There’s a 15% per year excise tax tax that advisors or broker-dealers will get hit with every year until a correction is done. And if the correction is not completed in certain timeframes, namely when the first-tier excise tax is assessed, there’s a 100% excise tax, too.

The excise tax “is designed to be very punitive, to prevent advisors and fiduciaries from just committing violations and accepting excise taxes as a cost of doing business,” Waldbeser added.

One of the reasons the nonenforcement policy was extended was to allow data providers more time to develop their systems to provide plan information to financial institution for purposes of evaluating rollovers.

Retirement plan data is critical because the rule requires fiduciary advisors and all financial firms recommending a rollover to analyze investors’ current plan and IRA assets, costs and performance before they can recommend rollovers that are in investors’ best interest.

Another reason for the nonenforcement extension is that more than 50% of broker-dealer and registered investment advisory firms reported in September that they are still in the earliest days of planning to comply with the rule, despite the looming deadline, according to an informal poll from InvestorCOM.

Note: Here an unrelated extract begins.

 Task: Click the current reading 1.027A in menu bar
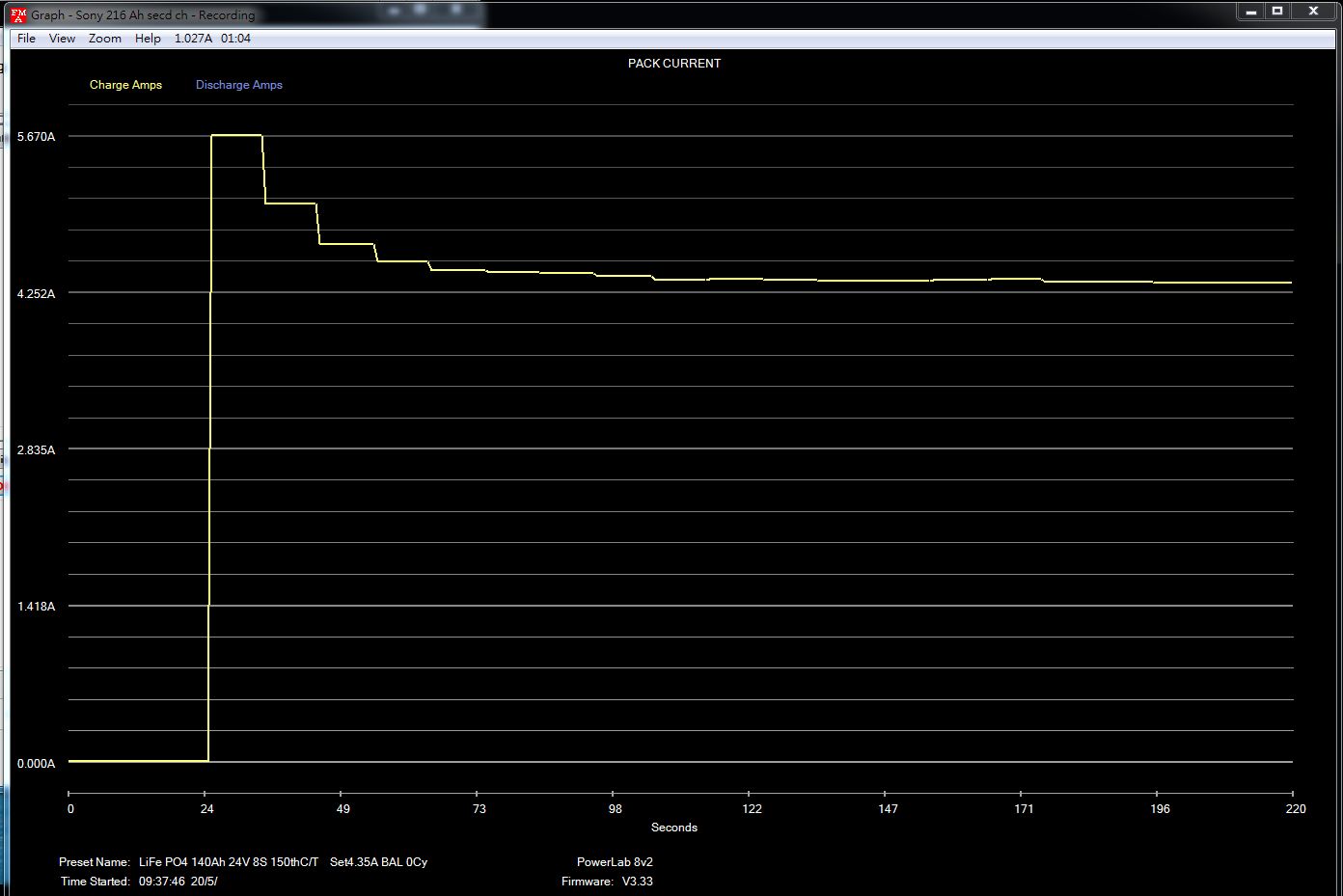[193, 39]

“In terms of relief, the largest financial institutions have made good progress towards, but of course, additional time is always welcome,” Faegre Drinker’s Fred Reish, a partner at the firm, said.

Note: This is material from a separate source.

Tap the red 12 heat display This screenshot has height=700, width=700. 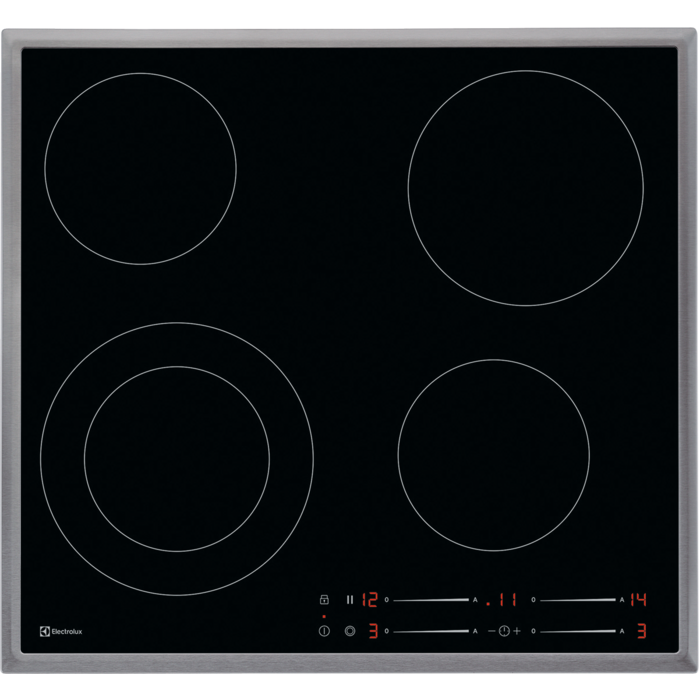(x=369, y=600)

“The mid-market is not as far along,” he said, “so the additional time will be very helpful to them. That’s also true for some smaller RIAs and broker-dealers, but I am concerned that some smaller firms don’t realize that the new rules will have a material impact on them. The extended time limit will only matter for them if they recognize what needs to be done and how much work it is. Hopefully, that will be the case,” Reish said.